While the handling for temporally-varying linear equation (TVLE) has received extensive attention, most methods focused on trading off the conflict between computational precision and convergence rate. Different from previous studies, this paper proposes two complete adaptive zeroing neural dynamics (ZND) schemes, including a novel adaptive continuous ZND (ACZND) model, two general variable time discretization techniques, and two resultant adaptive discrete ZND (ADZND) algorithms, to essentially eliminate the conflict. Specifically, an error-related varying-parameter ACZND model with global and exponential convergence is first designed and proposed. To further adapt to the digital hardware, two novel variable time discretization techniques are proposed to discretize the ACZND model into two ADZND algorithms. The convergence properties with respect to the convergence rate and precision of ADZND algorithms are proved via rigorous mathematical analyses. By comparing with the traditional discrete ZND (TDZND) algorithms, the superiority of ADZND algorithms in convergence rate and computational precision is shown theoretically and experimentally. Finally, simulative experiments, including numerical experiments on a specific TVLE solving as well as four application experiments on arm path following and target motion positioning are successfully conducted to substantiate the efficacy, superiority, and practicability of ADZND algorithms.

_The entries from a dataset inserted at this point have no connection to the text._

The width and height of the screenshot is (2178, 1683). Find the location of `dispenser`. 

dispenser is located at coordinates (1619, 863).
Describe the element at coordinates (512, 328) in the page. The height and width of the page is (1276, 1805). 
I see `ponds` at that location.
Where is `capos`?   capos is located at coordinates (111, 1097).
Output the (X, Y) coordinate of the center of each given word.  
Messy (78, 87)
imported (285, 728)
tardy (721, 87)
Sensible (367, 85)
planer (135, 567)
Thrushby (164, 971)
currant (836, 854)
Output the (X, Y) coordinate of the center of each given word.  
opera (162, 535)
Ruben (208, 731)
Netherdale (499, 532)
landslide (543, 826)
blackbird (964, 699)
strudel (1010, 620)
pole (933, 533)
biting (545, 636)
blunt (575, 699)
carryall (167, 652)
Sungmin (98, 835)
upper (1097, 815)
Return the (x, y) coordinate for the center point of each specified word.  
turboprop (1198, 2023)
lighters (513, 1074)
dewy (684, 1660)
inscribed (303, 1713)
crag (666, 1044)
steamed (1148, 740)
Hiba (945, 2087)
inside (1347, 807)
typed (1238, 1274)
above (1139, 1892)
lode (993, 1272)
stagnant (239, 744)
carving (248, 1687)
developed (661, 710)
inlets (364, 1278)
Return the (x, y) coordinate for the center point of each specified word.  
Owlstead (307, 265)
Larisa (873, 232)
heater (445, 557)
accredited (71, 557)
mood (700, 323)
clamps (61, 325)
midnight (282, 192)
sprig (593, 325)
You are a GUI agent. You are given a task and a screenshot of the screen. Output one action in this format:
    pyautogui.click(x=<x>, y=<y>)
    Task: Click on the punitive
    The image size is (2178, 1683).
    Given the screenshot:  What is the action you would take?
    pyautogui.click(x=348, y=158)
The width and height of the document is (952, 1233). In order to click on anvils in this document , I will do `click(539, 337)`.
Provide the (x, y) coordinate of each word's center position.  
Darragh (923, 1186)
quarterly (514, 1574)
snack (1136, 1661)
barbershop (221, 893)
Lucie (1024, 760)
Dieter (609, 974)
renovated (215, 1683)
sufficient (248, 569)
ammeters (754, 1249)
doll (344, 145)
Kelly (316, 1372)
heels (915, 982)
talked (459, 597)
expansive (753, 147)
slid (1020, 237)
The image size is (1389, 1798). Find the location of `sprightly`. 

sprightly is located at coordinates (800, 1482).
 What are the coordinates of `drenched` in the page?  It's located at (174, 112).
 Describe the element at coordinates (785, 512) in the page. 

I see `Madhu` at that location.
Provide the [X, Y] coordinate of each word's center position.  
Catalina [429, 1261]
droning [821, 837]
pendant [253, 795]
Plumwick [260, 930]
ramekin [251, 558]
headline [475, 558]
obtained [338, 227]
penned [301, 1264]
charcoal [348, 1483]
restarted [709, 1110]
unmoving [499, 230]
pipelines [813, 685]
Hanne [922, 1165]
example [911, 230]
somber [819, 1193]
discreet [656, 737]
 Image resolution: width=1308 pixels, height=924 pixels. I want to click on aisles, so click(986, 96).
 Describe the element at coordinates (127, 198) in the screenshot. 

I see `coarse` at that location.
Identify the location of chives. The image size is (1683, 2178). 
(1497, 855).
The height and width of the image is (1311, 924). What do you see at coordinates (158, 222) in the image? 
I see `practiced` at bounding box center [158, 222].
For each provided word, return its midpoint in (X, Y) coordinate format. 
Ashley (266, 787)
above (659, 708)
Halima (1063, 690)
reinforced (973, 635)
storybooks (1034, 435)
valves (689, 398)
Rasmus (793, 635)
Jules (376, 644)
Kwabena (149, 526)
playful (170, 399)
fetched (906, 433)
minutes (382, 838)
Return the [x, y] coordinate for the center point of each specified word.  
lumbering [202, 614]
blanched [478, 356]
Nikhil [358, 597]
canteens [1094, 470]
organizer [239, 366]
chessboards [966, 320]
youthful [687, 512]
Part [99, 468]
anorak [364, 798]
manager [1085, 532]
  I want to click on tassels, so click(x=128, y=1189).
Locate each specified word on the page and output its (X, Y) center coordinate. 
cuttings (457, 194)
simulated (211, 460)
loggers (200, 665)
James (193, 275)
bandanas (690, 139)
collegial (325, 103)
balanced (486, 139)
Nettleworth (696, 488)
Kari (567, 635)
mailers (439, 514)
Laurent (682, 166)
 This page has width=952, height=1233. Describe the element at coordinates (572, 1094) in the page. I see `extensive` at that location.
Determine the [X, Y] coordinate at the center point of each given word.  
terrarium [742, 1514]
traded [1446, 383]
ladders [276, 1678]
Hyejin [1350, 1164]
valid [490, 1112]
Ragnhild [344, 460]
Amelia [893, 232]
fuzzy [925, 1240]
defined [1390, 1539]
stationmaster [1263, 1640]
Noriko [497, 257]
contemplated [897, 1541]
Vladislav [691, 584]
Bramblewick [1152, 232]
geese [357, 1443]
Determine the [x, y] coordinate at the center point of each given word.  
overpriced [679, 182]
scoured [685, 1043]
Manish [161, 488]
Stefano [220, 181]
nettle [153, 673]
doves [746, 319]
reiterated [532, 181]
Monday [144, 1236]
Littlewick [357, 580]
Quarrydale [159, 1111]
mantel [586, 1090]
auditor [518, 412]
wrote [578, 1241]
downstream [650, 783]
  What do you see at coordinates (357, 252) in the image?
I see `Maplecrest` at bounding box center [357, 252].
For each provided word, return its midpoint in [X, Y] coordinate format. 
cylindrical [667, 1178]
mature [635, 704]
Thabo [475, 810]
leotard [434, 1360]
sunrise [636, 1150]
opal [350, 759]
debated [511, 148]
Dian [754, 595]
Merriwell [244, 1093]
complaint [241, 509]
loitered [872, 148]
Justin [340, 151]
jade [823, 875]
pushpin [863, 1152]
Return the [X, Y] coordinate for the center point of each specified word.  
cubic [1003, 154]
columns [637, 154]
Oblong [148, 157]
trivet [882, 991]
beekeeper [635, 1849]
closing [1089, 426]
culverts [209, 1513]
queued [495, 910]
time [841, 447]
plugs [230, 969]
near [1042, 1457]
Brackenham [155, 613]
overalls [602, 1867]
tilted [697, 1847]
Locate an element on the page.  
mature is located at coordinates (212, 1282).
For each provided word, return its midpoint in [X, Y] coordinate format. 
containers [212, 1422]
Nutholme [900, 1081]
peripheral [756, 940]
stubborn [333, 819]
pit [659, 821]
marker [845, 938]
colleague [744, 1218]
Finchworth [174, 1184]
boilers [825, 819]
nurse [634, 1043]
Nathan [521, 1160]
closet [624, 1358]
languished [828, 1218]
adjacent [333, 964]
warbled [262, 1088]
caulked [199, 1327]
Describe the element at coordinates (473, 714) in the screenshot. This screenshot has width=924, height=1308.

虽然对时变线性方程(TVLE)的处理已经得到了广泛的关注,但大多数方法都侧重于权衡计算精度和收敛速度之间的冲突。与以前的研究不同,本文提出了两种完整的自适应置零神经动力学(ZND)方案,包括一种新颖的自适应连续 ZND(ACZND)模型、两种通用的时变离散技术和两种结果自适应离散 ZND(ADZND)算法,从根本上消除了这种冲突。具体来说,首先设计并提出了具有全局和指数收敛性的误差相关变参数 ACZND 模型。为了进一步适应数字硬件,提出了两种新的时变离散技术,将 ACZND 模型离散化为两种 ADZND 算法。通过严格的数学分析证明了 ADZND 算法在收敛速度和精度方面的收敛特性。通过与传统离散 ZND(TDZND)算法进行比较,从理论和实验上证明了 ADZND 算法在收敛速度和计算精度方面的优越性。最后,成功进行了仿真实验,包括特定 TVLE 求解的数值实验以及臂路径跟踪和目标运动定位的四个应用实验,以证实 ADZND 算法的有效性、优越性和实用性。